Oil Jumps on Hormuz Strait Risk, but Forecasts Point to Lower Prices Later

By AJP Posted : April 23, 2026, 14:55 Updated : April 23, 2026, 14:55
[Photo: Getty Images]
The war in the Middle East is jolting global oil prices. Traders are watching the Strait of Hormuz more closely than economic indicators, but the picture could shift over the next six months. After a short-term spike, prices may retreat as supply recovers and demand cools.
 
According to the International Energy Agency, the U.S. Energy Information Administration and Reuters on the 23rd, the key near-term variable remains when shipping through the Strait of Hormuz returns to normal.
 
Markets have been most sensitive to the risk of supply disruptions. Reuters reported that Brent crude on the 22nd rose above $100 a barrel (about 159 liters). The EIA said that even if Hormuz traffic resumes gradually, the Brent-WTI spread could widen to $15 a barrel in April, as bottlenecks for Middle Eastern crude headed to Asia push up shipping rates and procurement costs.
 
Some factors could still drive prices higher in the near term. Citi said global crude and petroleum product inventories could fall by about 900 million barrels by the end of June even if a U.S.-Iran ceasefire is extended and Hormuz shipping and production normalize by late June. The IMF warned that if supply disruptions exceed its baseline scenario, global growth this year could slow to 2.5% while inflation could rise to 5.4%.
 
Conditions that could pull prices down become clearer in the second half of the year. Eight OPEC+ countries agreed to raise output by 206,000 barrels a day starting in May, and Saudi Arabia and the United Arab Emirates are increasing volumes through alternative export routes.
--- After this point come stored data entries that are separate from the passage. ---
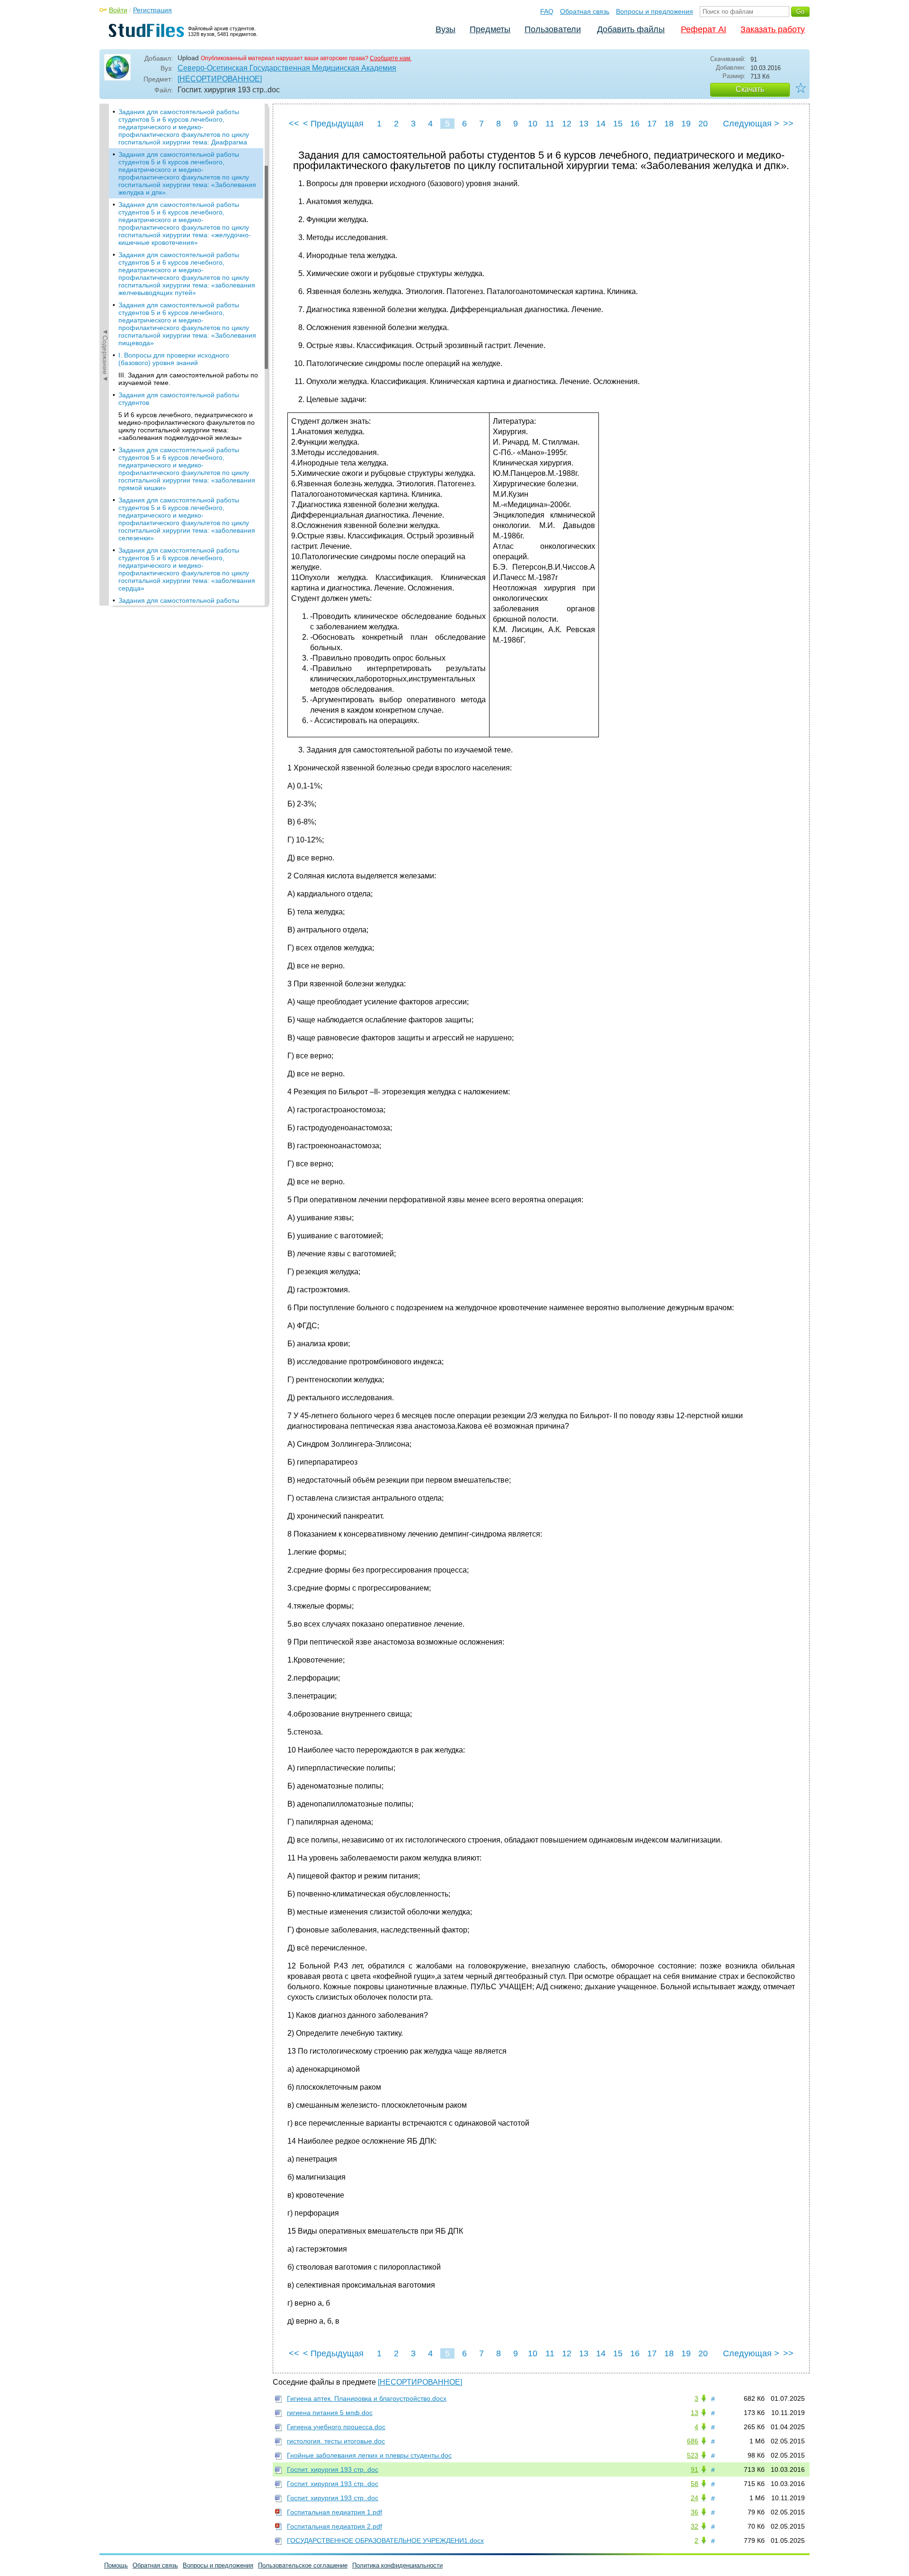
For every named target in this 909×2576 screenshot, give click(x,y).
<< (294, 123)
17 (652, 123)
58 (694, 2483)
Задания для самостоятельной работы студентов (178, 398)
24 (694, 2498)
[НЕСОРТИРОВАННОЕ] (220, 79)
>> (788, 123)
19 (686, 123)
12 (566, 123)
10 (532, 123)
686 (692, 2441)
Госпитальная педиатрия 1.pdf (334, 2512)
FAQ (546, 11)
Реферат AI (703, 29)
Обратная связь (584, 11)
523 (692, 2455)
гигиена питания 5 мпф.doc (330, 2412)
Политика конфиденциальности (397, 2565)
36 (694, 2512)
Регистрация (152, 10)
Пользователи (553, 29)
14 (601, 123)
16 (635, 123)
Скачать (750, 89)
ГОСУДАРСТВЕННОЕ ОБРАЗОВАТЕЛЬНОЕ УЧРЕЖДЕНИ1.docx (385, 2540)
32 (694, 2526)
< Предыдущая (333, 123)
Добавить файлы (631, 29)
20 (703, 123)
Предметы (490, 29)
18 (669, 123)
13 (583, 123)
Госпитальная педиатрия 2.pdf (334, 2526)
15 (618, 123)
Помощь (116, 2565)
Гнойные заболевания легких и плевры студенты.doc (369, 2455)
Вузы (445, 29)
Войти (118, 10)
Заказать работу (772, 29)
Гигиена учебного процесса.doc (336, 2427)
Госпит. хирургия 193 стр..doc (332, 2469)
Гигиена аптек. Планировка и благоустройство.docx (366, 2398)
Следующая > (751, 123)
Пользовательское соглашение (303, 2565)
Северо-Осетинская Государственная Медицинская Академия (287, 68)
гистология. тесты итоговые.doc (336, 2441)
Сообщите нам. (390, 58)
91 (694, 2469)
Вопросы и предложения (654, 11)
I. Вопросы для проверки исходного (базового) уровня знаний (173, 359)
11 (549, 123)
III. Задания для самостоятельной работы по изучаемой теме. (188, 378)
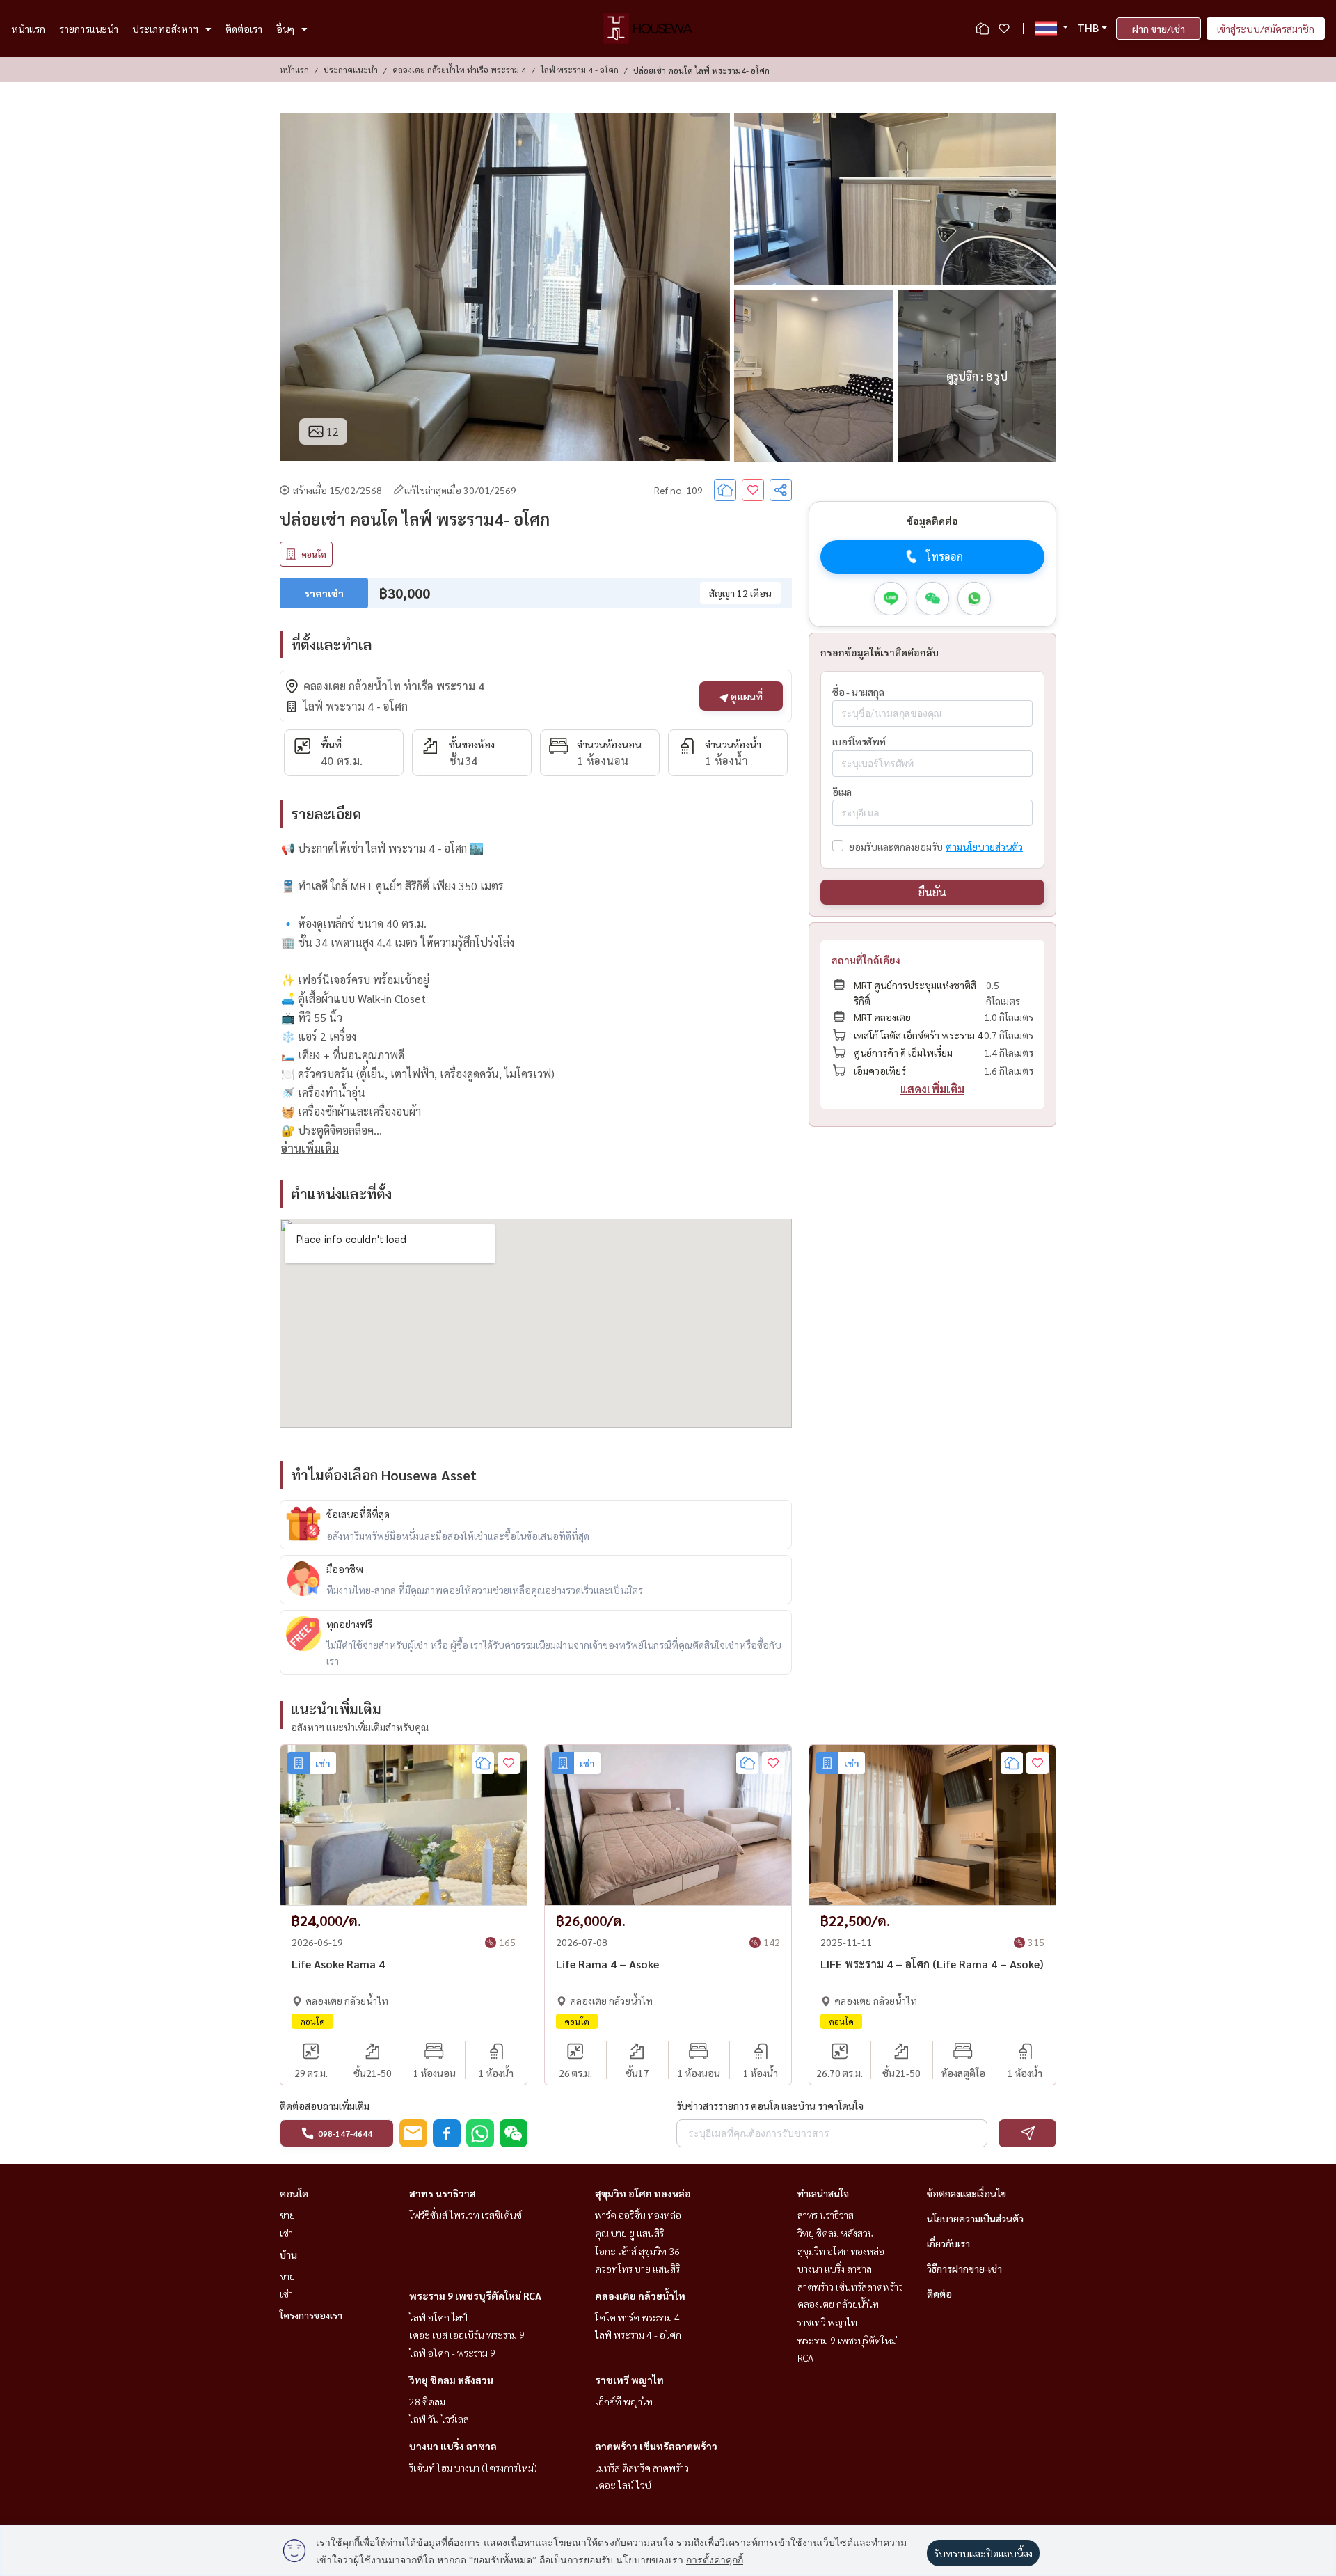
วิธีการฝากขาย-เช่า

If bottlenecks ease even partly, prices could give back gains driven by disruption fears.
 
Demand forecasts, however, diverge sharply. In its report this month, the IEA said global oil demand this year would fall by an average of 80,000 barrels a day, reversing its forecast a month earlier for a 730,000-barrel-a-day increase. OPEC, by contrast, projected demand would rise by 1.4 million barrels a day. The split underscores how prices may be swayed less by supply-demand balances than by how far the war spreads and how long it lasts.
 
Over the medium term, institutions are leaning toward lower prices. The IEA said global energy demand growth slowed to 1.3% last year, while electric vehicle sales topped 20 million, about 25% of new-car sales. Growth in global oil demand was just 0.7%. U.S. crude output is expected to rise to 13.61 million barrels a day in 2026 and 13.83 million in 2027.
 
The EIA forecast Brent spot prices would average $115 a barrel in the second quarter, then fall below $90 in the fourth quarter as production disruptions ease. The IMF put oil at $82.22 a barrel in 2026 and $75.97 in 2027. Morgan Stanley projected Brent at $110 in the second quarter this year, $100 in the third quarter and $80 in 2027.



* This article has been translated by AI.